Sustained Growth with Purpose
Today, Leisung operates across the GCC, with a strong presence in the UAE and Saudi Arabia, the latter now accounting for nearly half of its revenue. The company has also delivered projects in the Philippines and India, including installations at major airports, and is now expanding into Europe.
But for Sumesh, growth has never been about numbers. “We’re not chasing size or valuation,” he says. “We chase simplicity, trust, sustainability, and happiness.” Our partnership with Sacred Groves reflects the same philosophy protecting nature the way we protect relationships. It reminds us that building a business is not just about growth, but about giving back and leaving the world better than we found it.

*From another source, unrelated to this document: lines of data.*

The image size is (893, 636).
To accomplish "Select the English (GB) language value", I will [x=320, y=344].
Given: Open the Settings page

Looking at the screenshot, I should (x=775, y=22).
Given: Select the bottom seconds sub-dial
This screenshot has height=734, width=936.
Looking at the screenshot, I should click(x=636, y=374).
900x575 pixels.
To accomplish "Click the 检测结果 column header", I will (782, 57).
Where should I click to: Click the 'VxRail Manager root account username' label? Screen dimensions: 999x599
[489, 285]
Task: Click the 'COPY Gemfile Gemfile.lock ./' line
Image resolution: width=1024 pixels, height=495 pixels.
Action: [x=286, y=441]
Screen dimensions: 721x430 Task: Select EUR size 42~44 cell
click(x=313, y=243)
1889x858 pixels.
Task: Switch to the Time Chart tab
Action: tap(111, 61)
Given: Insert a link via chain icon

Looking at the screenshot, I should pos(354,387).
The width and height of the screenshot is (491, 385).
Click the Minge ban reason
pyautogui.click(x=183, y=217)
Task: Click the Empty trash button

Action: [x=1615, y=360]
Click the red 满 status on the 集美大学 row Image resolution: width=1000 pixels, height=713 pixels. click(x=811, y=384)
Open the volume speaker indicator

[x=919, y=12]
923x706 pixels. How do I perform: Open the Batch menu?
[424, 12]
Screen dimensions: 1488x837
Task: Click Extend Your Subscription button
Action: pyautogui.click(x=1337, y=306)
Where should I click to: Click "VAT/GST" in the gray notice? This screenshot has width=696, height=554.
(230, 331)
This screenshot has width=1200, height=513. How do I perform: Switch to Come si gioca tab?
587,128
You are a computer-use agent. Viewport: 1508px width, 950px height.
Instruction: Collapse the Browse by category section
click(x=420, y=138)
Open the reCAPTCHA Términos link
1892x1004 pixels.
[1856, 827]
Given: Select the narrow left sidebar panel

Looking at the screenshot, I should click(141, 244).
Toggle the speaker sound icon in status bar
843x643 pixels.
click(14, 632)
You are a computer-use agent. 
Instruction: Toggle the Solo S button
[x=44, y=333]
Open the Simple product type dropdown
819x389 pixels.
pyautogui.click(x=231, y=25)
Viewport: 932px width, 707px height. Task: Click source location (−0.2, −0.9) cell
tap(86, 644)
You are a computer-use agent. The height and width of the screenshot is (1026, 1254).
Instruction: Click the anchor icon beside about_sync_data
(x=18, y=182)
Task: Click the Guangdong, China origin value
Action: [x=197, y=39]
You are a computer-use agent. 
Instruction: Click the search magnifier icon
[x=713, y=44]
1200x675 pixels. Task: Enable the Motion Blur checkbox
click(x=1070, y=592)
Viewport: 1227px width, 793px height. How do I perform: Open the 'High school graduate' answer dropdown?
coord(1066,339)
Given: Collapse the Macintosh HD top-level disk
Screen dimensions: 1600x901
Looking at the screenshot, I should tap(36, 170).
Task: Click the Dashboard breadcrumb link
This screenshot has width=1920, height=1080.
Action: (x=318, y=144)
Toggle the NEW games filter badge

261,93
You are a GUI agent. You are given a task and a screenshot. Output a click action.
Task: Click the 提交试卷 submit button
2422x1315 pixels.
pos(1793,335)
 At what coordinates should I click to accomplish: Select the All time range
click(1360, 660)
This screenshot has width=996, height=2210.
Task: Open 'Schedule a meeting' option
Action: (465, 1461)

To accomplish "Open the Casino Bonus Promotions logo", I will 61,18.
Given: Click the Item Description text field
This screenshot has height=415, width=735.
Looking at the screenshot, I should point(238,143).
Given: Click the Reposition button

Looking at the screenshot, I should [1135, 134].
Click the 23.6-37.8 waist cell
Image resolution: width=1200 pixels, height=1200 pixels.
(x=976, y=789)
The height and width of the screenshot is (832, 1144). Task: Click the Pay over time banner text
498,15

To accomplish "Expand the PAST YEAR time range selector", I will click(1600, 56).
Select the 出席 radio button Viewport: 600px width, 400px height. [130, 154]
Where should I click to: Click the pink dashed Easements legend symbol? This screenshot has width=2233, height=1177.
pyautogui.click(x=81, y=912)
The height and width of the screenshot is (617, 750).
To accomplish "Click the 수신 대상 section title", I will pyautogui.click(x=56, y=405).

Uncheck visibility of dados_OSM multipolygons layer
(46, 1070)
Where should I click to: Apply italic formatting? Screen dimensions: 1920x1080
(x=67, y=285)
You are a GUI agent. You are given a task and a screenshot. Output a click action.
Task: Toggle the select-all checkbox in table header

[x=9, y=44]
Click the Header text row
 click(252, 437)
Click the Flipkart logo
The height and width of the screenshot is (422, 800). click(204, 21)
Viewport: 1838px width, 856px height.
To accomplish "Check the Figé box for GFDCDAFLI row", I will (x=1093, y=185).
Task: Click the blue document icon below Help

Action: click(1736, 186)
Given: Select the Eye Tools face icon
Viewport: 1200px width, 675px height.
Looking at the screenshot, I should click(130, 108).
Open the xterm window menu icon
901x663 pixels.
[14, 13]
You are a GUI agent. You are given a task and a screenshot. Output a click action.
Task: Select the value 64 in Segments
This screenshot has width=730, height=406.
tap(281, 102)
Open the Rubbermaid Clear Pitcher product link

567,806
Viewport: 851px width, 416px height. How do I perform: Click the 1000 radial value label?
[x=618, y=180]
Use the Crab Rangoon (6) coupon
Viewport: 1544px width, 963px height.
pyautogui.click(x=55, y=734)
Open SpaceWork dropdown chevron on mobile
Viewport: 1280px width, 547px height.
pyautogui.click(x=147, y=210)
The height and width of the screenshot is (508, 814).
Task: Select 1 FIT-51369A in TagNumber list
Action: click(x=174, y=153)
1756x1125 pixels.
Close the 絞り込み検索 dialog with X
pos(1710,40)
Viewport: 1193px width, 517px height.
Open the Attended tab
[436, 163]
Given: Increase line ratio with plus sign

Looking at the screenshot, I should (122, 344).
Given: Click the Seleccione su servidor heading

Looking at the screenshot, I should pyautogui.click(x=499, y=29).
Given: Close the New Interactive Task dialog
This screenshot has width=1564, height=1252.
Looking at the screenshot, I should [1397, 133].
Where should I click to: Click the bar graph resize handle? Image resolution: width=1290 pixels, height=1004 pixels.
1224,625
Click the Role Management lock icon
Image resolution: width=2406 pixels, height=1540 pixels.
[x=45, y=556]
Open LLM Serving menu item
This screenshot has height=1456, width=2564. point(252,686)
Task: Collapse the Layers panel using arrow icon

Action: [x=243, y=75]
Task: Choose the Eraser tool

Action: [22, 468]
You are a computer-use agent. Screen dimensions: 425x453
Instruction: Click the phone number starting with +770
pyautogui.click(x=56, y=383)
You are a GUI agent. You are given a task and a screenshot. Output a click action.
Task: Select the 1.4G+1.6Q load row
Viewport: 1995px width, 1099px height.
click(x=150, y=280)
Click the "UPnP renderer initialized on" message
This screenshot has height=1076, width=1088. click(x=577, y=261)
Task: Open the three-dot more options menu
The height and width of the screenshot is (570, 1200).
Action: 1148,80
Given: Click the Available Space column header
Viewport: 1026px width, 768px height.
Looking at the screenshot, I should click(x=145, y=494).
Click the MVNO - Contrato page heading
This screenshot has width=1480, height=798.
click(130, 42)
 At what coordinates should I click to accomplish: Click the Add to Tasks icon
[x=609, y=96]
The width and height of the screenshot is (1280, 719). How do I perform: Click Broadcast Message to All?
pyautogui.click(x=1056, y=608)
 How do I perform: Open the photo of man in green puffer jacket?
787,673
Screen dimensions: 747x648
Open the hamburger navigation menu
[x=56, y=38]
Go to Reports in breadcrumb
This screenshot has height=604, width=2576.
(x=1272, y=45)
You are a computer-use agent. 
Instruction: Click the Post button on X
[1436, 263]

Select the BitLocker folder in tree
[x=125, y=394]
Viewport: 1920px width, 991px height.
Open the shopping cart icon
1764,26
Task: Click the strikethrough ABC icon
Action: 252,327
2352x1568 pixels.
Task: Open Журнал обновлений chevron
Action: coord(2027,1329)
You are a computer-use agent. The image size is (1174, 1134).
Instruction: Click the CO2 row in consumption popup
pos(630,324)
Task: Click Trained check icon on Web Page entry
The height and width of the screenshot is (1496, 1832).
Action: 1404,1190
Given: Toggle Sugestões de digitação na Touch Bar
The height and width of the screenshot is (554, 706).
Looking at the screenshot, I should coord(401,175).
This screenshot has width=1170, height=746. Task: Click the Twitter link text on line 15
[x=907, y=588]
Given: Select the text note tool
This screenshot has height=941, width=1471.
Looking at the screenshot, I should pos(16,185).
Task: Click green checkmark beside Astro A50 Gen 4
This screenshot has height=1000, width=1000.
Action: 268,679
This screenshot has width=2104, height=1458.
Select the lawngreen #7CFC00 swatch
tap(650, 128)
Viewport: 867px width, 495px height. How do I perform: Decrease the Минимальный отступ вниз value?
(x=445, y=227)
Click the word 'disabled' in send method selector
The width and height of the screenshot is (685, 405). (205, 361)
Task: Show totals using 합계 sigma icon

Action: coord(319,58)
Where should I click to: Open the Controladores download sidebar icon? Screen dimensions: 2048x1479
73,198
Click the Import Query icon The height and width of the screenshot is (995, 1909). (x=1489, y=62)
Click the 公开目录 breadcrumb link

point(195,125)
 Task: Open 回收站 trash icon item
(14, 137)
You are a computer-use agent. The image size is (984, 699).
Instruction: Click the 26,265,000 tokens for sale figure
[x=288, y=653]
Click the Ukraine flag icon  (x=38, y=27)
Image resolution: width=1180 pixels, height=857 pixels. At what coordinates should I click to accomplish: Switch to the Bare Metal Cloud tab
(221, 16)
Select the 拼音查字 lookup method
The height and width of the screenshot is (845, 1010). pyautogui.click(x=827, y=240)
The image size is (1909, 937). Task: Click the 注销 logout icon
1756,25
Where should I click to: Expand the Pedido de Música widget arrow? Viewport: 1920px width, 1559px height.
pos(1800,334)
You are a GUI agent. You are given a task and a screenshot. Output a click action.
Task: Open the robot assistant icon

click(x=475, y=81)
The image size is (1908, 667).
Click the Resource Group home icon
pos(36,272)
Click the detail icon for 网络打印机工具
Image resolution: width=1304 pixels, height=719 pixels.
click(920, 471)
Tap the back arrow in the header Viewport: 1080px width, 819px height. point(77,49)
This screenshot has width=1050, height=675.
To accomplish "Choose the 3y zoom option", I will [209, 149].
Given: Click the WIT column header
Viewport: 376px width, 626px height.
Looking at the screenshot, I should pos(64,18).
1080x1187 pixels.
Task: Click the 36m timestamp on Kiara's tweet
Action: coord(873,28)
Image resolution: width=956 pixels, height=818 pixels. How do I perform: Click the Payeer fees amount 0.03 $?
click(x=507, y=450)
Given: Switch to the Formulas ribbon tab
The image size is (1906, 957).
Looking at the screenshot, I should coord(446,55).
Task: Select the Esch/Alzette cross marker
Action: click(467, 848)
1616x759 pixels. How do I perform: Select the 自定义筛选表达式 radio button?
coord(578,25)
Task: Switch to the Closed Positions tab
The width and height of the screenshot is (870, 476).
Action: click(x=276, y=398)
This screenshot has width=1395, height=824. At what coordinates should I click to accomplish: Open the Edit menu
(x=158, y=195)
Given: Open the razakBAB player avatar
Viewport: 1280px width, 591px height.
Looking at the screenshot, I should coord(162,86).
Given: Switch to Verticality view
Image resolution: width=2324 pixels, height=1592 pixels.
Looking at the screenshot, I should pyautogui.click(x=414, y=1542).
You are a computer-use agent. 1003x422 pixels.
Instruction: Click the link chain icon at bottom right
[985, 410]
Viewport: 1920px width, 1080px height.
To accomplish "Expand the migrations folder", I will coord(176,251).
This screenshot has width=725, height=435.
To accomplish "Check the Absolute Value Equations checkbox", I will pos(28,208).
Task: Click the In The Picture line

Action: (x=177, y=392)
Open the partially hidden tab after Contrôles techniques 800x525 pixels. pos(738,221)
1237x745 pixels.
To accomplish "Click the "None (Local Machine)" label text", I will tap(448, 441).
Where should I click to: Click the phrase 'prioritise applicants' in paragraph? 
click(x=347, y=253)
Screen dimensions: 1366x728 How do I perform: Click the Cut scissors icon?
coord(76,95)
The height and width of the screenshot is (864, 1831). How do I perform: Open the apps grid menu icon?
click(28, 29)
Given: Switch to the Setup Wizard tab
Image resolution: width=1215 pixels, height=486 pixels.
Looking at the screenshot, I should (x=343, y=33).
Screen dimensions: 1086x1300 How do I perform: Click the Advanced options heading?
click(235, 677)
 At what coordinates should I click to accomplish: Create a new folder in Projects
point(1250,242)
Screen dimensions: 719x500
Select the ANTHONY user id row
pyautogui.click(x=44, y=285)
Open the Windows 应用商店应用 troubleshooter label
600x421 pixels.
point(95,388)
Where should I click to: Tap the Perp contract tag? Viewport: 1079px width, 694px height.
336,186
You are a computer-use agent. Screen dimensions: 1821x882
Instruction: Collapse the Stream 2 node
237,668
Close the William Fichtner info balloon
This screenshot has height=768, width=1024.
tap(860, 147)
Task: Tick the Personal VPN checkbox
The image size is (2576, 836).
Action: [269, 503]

Leisung recently secured a six-million-dirham project, with another worth eight million on the horizon. Yet, Sumesh remains grounded: “We don’t chase projects, we attract them. We were named Khaleej Times Best Company of the Year. What better validation do we need?”
His advice to the AV industry is simple: “Don’t just sell, build relationships. Sales isn’t about talking, it’s about listening. Ask questions, understand people. Business is human-to-human. Be genuine, and others will sense it.”
His approach to meetings reflects this ethos. “People ask what my plan is, before negotiations. I tell them I have none. I’ll listen, understand their needs, and respond honestly, even if it means saying, ‘I can do this, but it’ll cost me.’ Planning shouldn’t be scheming; it should be authentic.”
The Leisung Difference
From a living-room startup to an award-winning enterprise, the Leisung story is one of resilience, empathy, and belief. “We started with nothing,” says Sumesh. “No capital, no office, just conviction. Today, we’re among the top three in our sector. We may not be the biggest, but we are proud to be the best.”
Their goal remains unchanged “To be the easiest company to work with, for employees, partners, and customers.” Seven years on, with perfect client retention, an enviable culture, and a growing legacy, Leisung proves that when you build on trust rather than transactions, success follows naturally.
And that, perhaps, is the real lesson of the Leisung way, that technology may power the business, but it’s humanity that powers the brand.